John: I assume you started as an officer?

KR: In a manner of speaking. War wizards hold a place somewhat outside of the normal chain of command, but I was included in the higher leadership councils because of my reputation.

John: So how did you make the leap from war wizard to king?

KR: Quite literally, I was the last candidate left standing. As the war progressed, we went through several leaders. By the time the war had crossed our borders, the population had been severely depleted already, and there simply was no one left to lead. I was made king by common acclamation, having proved myself capable enough.

John: You certainly describe a dire situation for your world. So now the question is, why have you returned?

KR: To ask for help.

John: What sort of help are you asking for?

KR: Everything. I would like to thank the Red Cross and others who have already provided a great deal of humanitarian aid, including food, medicine, and even a few doctors. But this is not enough to win the war. I am here to recruit an army.

John: You mean you are here to hire mercenaries.

KR: In a way, perhaps. But I do not offer money to any one who joins us. Instead, I offer citizenship, and a chance to start over. We want people to fight with us who share our ideals.

John: You offer citizenship in a war-torn country. That doesn’t sound too tempting to me.

KR: You have to look to the future. If we win, and we can with help, we will have an entire world with only a few thousand to inhabit it. Any one who fights alongside us will have more land than he could possibly handle. And there’s always the possibility of becoming a wizard. One man who has joined us has already been apprenticed to a wizard, though he probably won’t be as strong as I am.

John: That’s quite a deal. How long do you expect the fighting to last?
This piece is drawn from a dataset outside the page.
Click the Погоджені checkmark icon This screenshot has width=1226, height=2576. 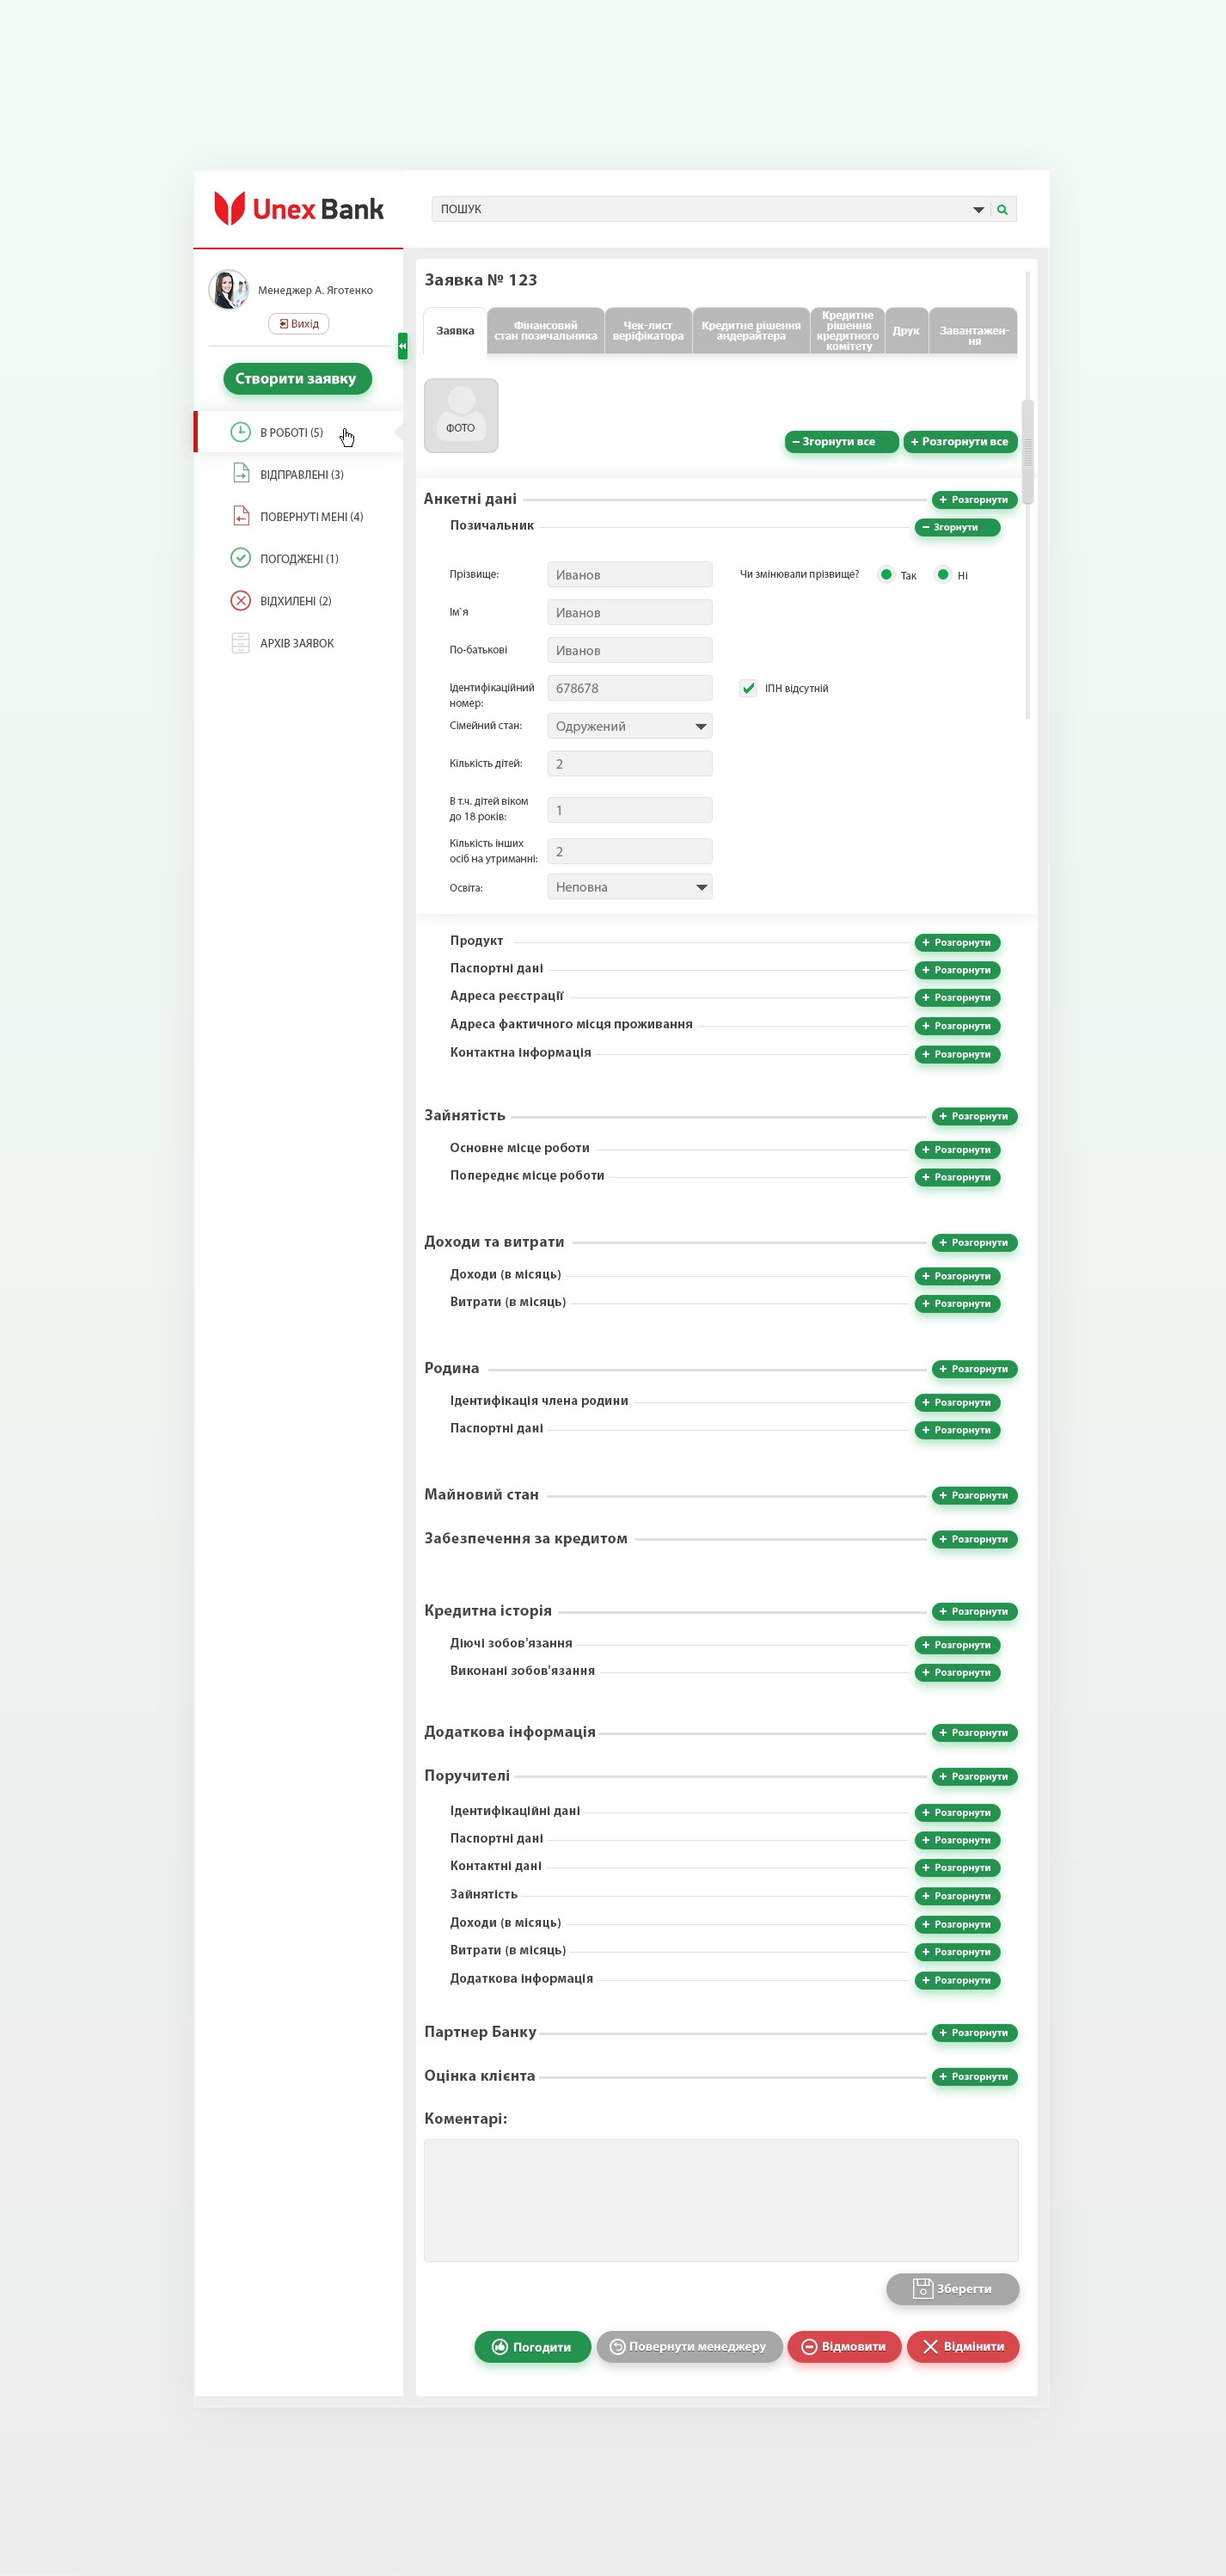(240, 558)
KR: Either way, it will be decided in a month. My people have nothing left to give. Once I recruit enough people, I will return with them and offer our enemy the chance to surrender, explaining the new situation to them. If they don’t surrender, then it will be a brief struggle, using the technology of this world.

John: What happens to you if do not meet your recruitment goals?
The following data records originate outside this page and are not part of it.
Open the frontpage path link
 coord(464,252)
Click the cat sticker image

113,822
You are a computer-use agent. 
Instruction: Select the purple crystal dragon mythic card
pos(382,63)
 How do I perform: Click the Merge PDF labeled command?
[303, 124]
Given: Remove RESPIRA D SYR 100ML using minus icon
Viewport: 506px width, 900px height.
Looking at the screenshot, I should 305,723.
KR: The U.S. Government has already agreed to grant asylum to my people, and I’ve already purchased a great deal of land in Colorado, near where I grew up, with gold from our treasury. No one wants to leave their homes, and it will be a difficult adjustment, but my people will be safe.
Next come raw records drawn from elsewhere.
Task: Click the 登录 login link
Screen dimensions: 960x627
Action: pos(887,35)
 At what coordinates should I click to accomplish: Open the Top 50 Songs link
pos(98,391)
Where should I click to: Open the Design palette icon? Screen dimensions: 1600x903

John: How would one go about joining your army?

KR: I’ve set up a recruitment center in Colorado and there is an 800 number to call for information.

John: Forgive me, but I must play Devil’s advocate with this next question. How do we know you lead the good guys?

KR: That’s a fair question. After all, I am familiar with American history and culture, so I would know how to pull the heartstrings of the people here, and no one here has experienced the history there, so I could potentially make anything up I wanted.

John: So what proof do you offer?

KR: Independent observation. I invited several people, including the scientists I spoke of earlier, as well as sociologists, psychologists, and diplomats from this country and the U.N. to conduct their own research and come to their own conclusions. They interviewed extensively many of my own people and some of the prisoners we hold, and some were able to witness first hand the atrocities being committed by the other side, including human sacrifice.

John: And do these independent observers confirm your claims?

KR: They do. You can read their detailed reports on our website, or you can refer to their many press releases and articles in scientific and political journals.

John: What do you say to those who are still skeptical in the face of this evidence?

KR: I can offer no other proof but what time will tell.

John: Well, I for one am convinced. We are out of time, but I will end by saying that my heart goes out to you and your people, whom you obviously care for very much.

KR: Thank you.

John: Thank you. We look forward to hearing good news from you in the future. Thank you all for watching, I’m John Smith reporting.